DATA SECTION>

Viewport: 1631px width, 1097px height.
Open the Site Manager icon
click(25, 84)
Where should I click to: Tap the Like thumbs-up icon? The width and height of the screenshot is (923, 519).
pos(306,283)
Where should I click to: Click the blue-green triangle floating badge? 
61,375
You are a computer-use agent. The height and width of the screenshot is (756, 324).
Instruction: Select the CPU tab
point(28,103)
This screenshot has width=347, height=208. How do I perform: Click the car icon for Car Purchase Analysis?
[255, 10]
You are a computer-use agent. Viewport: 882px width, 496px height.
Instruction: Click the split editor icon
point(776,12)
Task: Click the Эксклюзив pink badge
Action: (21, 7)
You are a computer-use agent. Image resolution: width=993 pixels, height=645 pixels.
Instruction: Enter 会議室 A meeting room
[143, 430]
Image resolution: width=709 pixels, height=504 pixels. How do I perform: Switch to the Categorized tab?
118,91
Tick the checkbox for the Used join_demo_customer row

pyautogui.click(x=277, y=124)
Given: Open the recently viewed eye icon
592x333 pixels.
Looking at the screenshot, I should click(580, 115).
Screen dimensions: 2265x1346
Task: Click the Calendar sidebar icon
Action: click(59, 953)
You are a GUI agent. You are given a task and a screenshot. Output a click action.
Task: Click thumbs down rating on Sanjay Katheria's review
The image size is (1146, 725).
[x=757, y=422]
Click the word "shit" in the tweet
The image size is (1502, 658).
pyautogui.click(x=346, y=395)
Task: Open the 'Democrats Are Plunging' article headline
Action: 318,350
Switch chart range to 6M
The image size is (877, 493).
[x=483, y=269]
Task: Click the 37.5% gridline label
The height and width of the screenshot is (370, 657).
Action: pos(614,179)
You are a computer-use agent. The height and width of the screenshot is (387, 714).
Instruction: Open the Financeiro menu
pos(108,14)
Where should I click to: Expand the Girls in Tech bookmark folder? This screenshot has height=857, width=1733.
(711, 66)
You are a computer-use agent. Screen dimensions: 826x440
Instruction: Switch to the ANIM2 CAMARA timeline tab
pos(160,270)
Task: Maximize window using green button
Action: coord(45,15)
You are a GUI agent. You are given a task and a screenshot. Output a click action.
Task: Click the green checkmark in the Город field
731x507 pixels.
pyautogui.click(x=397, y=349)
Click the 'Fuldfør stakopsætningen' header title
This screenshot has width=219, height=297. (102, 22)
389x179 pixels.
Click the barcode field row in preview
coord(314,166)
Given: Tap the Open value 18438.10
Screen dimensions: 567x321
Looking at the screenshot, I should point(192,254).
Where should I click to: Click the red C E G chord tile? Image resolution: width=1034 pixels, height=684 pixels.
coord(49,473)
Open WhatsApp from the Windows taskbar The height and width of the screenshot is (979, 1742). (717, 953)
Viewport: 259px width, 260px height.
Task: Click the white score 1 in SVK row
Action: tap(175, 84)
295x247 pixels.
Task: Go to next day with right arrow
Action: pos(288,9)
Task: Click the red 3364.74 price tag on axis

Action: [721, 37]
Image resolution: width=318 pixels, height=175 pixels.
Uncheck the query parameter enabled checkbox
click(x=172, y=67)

AIM OF THE TASK>
Reproduce all of the data above, line for line, without changing anything.

CORRECT RESULT>
Viewport: 1631px width, 1097px height.
Open the Site Manager icon
click(25, 84)
Where should I click to: Tap the Like thumbs-up icon? The width and height of the screenshot is (923, 519).
pos(306,283)
Where should I click to: Click the blue-green triangle floating badge? 
61,375
You are a computer-use agent. The height and width of the screenshot is (756, 324).
Instruction: Select the CPU tab
point(28,103)
This screenshot has width=347, height=208. How do I perform: Click the car icon for Car Purchase Analysis?
[255, 10]
You are a computer-use agent. Viewport: 882px width, 496px height.
Instruction: Click the split editor icon
point(776,12)
Task: Click the Эксклюзив pink badge
Action: (21, 7)
You are a computer-use agent. Image resolution: width=993 pixels, height=645 pixels.
Instruction: Enter 会議室 A meeting room
[143, 430]
Image resolution: width=709 pixels, height=504 pixels. How do I perform: Switch to the Categorized tab?
118,91
Tick the checkbox for the Used join_demo_customer row

pyautogui.click(x=277, y=124)
Given: Open the recently viewed eye icon
592x333 pixels.
Looking at the screenshot, I should click(580, 115).
Screen dimensions: 2265x1346
Task: Click the Calendar sidebar icon
Action: click(59, 953)
You are a GUI agent. You are given a task and a screenshot. Output a click action.
Task: Click thumbs down rating on Sanjay Katheria's review
The image size is (1146, 725).
[x=757, y=422]
Click the word "shit" in the tweet
The image size is (1502, 658).
pyautogui.click(x=346, y=395)
Task: Open the 'Democrats Are Plunging' article headline
Action: 318,350
Switch chart range to 6M
The image size is (877, 493).
[x=483, y=269]
Task: Click the 37.5% gridline label
The height and width of the screenshot is (370, 657).
Action: pos(614,179)
You are a computer-use agent. The height and width of the screenshot is (387, 714).
Instruction: Open the Financeiro menu
pos(108,14)
Where should I click to: Expand the Girls in Tech bookmark folder? This screenshot has height=857, width=1733.
(711, 66)
You are a computer-use agent. Screen dimensions: 826x440
Instruction: Switch to the ANIM2 CAMARA timeline tab
pos(160,270)
Task: Maximize window using green button
Action: coord(45,15)
You are a GUI agent. You are given a task and a screenshot. Output a click action.
Task: Click the green checkmark in the Город field
731x507 pixels.
pyautogui.click(x=397, y=349)
Click the 'Fuldfør stakopsætningen' header title
This screenshot has width=219, height=297. (102, 22)
389x179 pixels.
Click the barcode field row in preview
coord(314,166)
Given: Tap the Open value 18438.10
Screen dimensions: 567x321
Looking at the screenshot, I should point(192,254).
Where should I click to: Click the red C E G chord tile? Image resolution: width=1034 pixels, height=684 pixels.
coord(49,473)
Open WhatsApp from the Windows taskbar The height and width of the screenshot is (979, 1742). (717, 953)
Viewport: 259px width, 260px height.
Task: Click the white score 1 in SVK row
Action: tap(175, 84)
295x247 pixels.
Task: Go to next day with right arrow
Action: pos(288,9)
Task: Click the red 3364.74 price tag on axis

Action: [721, 37]
Image resolution: width=318 pixels, height=175 pixels.
Uncheck the query parameter enabled checkbox
click(x=172, y=67)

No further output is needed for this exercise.